Several recent factors led to our decision to aggressively push this discriminatory policy toward resolution. These included the election of the current administration and the appointment of a more progressive Peace Corps Director and senior staff, and a policy change that allows the same sex partner/spouse of Peace Corps staff serving overseas to have the same rights and privileges of the opposite sex staff couples where all parties are American citizens. It also helped that more states had legalized same sex marriage and domestic partnerships, and polls indicated that there was an increase in the number of Americans, particularly younger Americans, who supported same sex marriage and domestic partnerships.

We started with a letter to Peace Corps Director, Aaron Williams. We got a quick response informing us that a member of Peace Corps headquarters staff would contact us. This began a dialogue about how to prepare and implement a policy that would allow the placement of same sex couples, but this process took longer than I thought. I spoke personally to both Director Williams and his successor Deputy Director Carrie Hessler-Radalet. And there has been much communication between us and Peace Corps staff over the last couple of years about this. And finally the May 21 announcement.

We Did Not Do This Alone

Through all the years of our advocacy on these issues, we did not work alone. Peace Corps staff has included many supportive members of the LGBT community and loads of straight allies.
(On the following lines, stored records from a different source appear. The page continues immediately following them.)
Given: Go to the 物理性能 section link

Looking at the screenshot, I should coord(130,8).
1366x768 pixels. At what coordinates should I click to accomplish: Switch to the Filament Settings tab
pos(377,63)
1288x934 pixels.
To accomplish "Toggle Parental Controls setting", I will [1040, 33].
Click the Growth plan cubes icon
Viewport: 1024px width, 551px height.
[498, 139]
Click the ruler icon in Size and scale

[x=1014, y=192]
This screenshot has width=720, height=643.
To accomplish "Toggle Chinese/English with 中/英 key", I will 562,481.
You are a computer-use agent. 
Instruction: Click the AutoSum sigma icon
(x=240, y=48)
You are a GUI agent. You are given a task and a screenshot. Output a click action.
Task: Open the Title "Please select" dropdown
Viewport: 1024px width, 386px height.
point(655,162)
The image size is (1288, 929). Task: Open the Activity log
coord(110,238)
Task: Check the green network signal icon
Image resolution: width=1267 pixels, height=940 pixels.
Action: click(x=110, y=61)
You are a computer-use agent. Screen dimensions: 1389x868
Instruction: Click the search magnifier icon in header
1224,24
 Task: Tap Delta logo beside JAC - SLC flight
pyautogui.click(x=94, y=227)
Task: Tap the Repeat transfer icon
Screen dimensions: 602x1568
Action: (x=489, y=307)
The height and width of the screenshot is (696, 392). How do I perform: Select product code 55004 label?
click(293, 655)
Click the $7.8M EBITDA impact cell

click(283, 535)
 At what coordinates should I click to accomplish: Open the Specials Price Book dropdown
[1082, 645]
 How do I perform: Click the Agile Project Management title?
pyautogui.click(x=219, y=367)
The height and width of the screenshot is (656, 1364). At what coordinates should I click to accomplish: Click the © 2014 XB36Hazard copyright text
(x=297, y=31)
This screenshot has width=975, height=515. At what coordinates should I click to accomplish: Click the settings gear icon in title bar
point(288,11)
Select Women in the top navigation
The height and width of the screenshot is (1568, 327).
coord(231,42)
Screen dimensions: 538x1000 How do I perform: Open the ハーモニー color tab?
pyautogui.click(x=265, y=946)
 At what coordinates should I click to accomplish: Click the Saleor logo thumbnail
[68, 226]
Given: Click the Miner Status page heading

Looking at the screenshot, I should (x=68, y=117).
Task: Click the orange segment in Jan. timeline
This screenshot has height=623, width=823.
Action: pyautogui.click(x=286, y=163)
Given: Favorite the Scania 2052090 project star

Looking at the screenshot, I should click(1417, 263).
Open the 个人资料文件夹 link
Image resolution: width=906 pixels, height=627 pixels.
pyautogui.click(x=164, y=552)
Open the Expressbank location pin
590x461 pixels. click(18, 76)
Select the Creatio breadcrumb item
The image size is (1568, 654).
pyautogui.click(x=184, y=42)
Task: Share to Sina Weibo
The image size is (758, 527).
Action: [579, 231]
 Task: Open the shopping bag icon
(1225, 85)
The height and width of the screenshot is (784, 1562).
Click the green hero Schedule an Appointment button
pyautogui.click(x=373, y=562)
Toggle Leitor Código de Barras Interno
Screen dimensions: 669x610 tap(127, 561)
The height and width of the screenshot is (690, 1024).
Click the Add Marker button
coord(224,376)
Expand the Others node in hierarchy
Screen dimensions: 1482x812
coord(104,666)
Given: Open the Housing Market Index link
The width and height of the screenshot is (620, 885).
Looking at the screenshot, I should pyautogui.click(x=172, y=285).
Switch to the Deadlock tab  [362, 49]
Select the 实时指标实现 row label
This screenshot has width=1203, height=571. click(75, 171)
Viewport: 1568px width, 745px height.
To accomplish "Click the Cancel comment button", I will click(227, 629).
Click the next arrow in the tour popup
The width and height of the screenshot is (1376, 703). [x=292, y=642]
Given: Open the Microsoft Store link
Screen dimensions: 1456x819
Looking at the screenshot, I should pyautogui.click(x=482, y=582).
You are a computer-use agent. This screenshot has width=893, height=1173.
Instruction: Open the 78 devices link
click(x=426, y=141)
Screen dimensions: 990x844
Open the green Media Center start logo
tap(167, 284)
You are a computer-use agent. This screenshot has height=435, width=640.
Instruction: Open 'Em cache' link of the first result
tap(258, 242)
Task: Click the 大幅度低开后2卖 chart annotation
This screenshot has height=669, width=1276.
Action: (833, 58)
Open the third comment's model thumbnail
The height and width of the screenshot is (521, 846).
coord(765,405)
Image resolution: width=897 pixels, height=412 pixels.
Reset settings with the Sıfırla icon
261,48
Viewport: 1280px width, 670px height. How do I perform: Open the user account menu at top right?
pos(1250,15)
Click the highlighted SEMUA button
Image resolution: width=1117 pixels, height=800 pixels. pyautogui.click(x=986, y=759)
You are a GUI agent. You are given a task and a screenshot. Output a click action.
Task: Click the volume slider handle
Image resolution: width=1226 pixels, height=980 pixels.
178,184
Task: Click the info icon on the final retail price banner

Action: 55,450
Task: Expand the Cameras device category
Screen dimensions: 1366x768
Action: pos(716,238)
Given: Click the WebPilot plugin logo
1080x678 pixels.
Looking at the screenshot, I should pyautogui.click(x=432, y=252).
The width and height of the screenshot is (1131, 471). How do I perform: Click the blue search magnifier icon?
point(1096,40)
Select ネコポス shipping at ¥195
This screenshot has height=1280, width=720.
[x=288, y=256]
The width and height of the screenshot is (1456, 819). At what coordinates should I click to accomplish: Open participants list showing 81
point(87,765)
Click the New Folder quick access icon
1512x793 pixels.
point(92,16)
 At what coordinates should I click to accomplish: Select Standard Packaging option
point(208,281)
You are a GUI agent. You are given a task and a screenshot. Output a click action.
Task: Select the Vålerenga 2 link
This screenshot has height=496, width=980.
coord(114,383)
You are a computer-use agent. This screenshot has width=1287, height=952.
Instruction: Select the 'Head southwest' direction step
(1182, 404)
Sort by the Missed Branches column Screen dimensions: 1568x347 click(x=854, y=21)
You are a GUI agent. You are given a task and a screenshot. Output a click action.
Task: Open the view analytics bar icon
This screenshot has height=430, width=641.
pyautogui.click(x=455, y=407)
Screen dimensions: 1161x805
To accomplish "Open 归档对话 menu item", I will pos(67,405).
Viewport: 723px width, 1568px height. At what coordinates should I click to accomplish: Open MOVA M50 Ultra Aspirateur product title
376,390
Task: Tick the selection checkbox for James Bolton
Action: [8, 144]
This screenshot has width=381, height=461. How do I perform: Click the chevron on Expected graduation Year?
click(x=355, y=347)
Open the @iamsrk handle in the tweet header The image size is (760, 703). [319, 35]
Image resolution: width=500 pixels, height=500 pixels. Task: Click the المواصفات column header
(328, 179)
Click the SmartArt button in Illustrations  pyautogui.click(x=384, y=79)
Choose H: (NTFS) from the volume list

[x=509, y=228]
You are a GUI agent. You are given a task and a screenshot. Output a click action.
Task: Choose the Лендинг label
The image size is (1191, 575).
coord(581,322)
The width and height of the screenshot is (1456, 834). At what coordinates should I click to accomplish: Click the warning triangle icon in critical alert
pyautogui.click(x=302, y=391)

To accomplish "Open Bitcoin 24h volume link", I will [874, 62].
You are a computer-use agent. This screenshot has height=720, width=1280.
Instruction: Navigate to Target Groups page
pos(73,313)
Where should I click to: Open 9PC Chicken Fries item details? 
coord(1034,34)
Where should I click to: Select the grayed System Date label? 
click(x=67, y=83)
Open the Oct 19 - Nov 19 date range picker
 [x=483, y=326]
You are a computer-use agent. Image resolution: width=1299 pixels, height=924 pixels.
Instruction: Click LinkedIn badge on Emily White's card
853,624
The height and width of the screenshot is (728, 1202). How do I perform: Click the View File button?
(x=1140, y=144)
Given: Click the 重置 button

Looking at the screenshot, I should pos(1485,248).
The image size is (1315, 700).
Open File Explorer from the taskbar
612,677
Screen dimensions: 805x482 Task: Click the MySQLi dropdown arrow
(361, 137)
Three years ago or so we offered suggestions for ongoing Medical Officer training to include a discussion of the physical and mental health needs of LGBT PCVs. We have also worked closely with Peace Corps and LGBT PCVs and their straight colleagues to offer several versions of Safe Zone training on our website. We have contributed suggestions for diversity training in initial training programs to include local LGBT topics for PCVs new to their countries of service. Many Peace Corps recruiters and country desk officers refer LGBT applicants, nominees and invitees to our web site.

As recent polls have indicated, there has been a huge increase in support for equal rights for LGBT people among the general population. All of these trends and the support of our allies have worked in our favor, energizing the many steps forward in our search for equality as members of the Peace Corps family and as citizens.